BEGIN Extracted material
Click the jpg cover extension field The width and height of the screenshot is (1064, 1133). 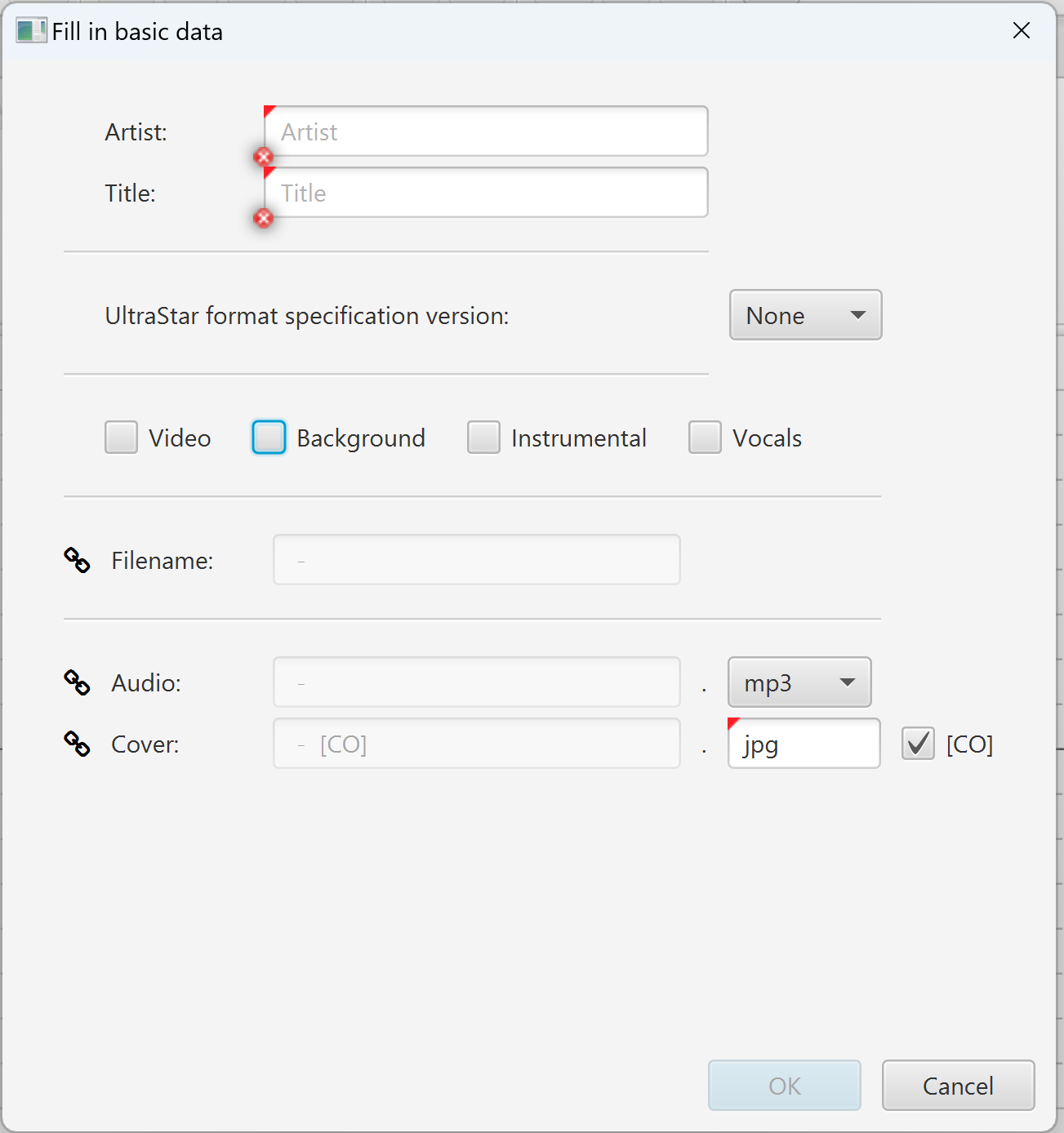pyautogui.click(x=804, y=744)
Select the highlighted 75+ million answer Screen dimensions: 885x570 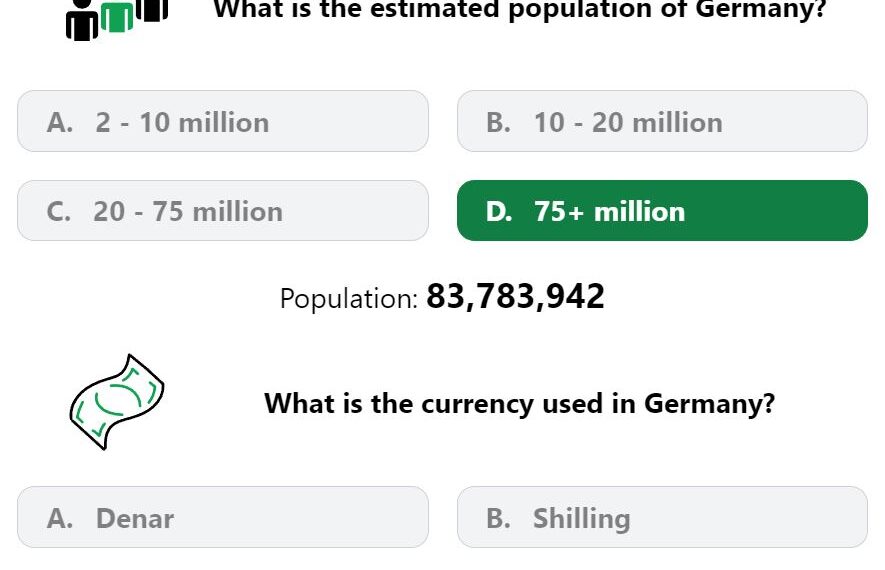662,211
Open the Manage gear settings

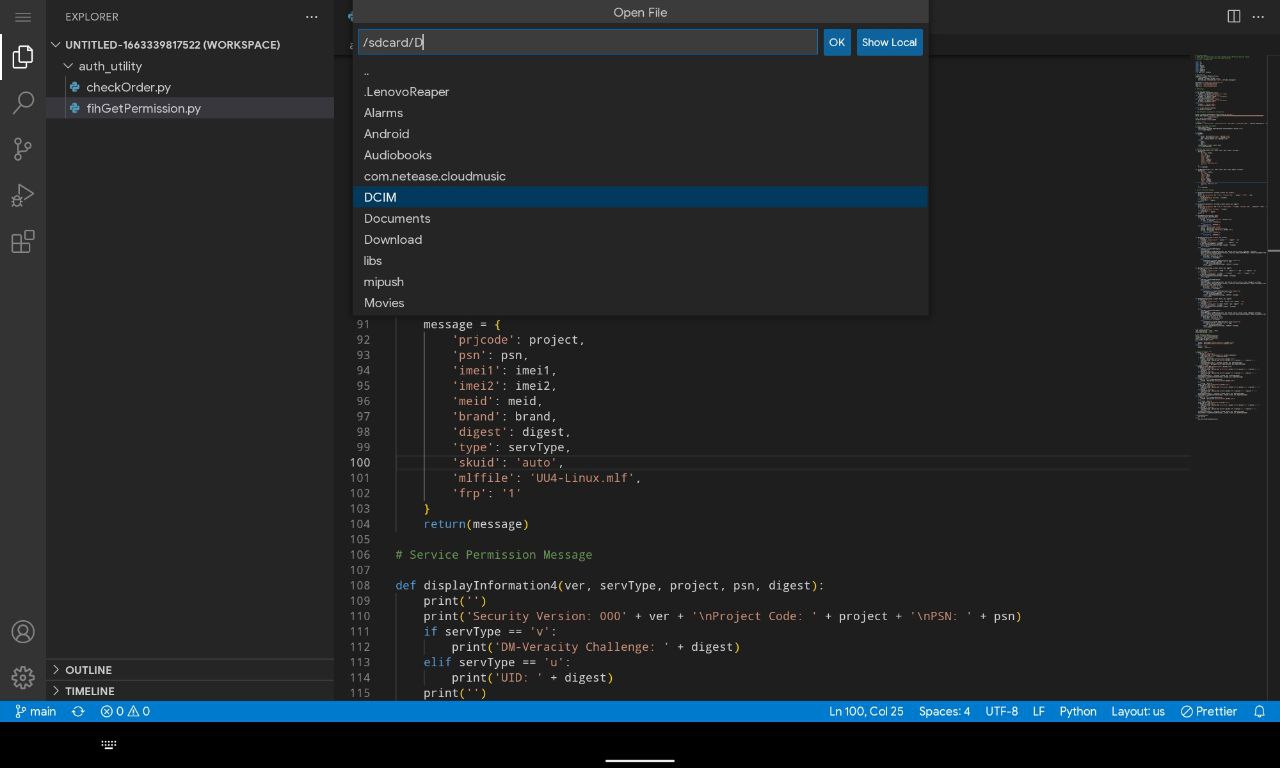23,678
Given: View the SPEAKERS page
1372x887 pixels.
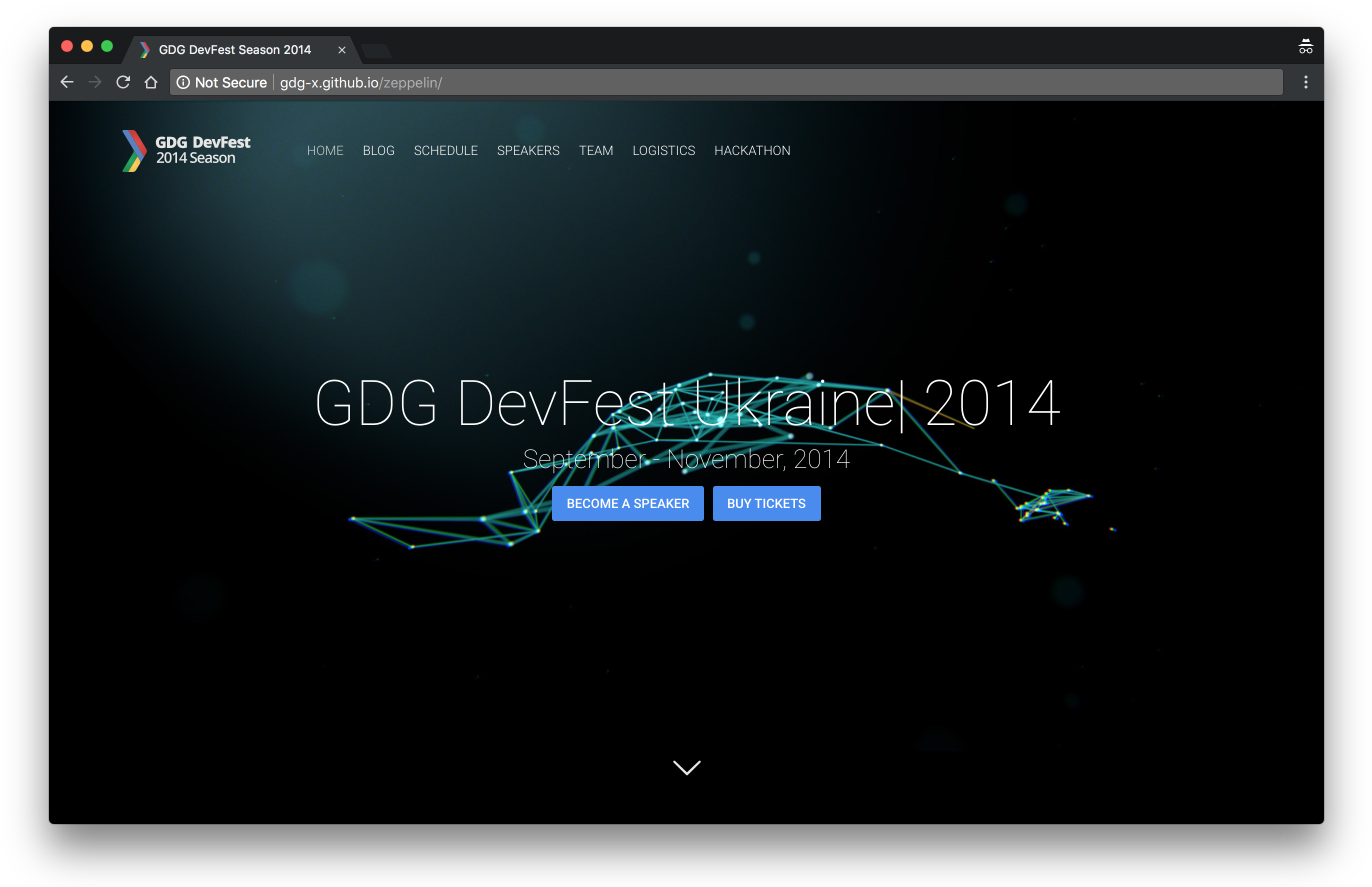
END Extracted material
## What you will do
Your copy must start at the line that holds "Open the Manage gear settings" and end at the last line of the data, both included; it must contain no pictures.

## Solution to this exercise
Open the Manage gear settings

23,678
Given: View the SPEAKERS page
1372x887 pixels.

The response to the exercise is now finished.